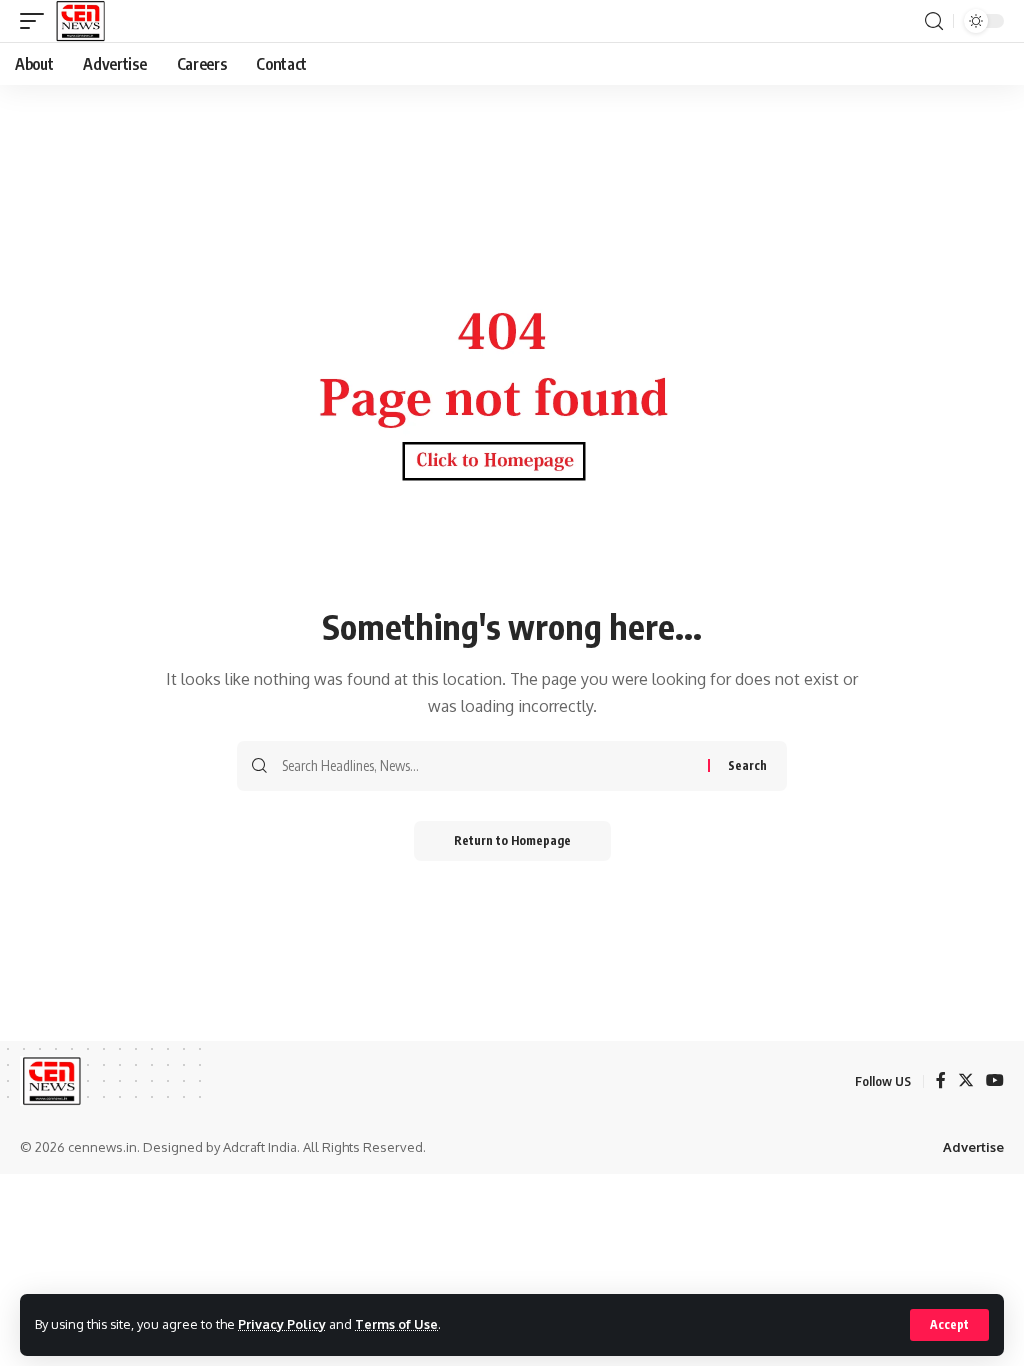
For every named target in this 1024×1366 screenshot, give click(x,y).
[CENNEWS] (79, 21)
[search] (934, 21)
--
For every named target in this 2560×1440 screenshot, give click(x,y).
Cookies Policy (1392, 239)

**What you need to do:** Could you reproduce, exactly, every line above from the line with "For every named target in this 1024×1366" to the line with "[search] (934, 21)", and no other line? Both ends count.

**Your solution:**
For every named target in this 1024×1366 screenshot, give click(x,y).
[CENNEWS] (79, 21)
[search] (934, 21)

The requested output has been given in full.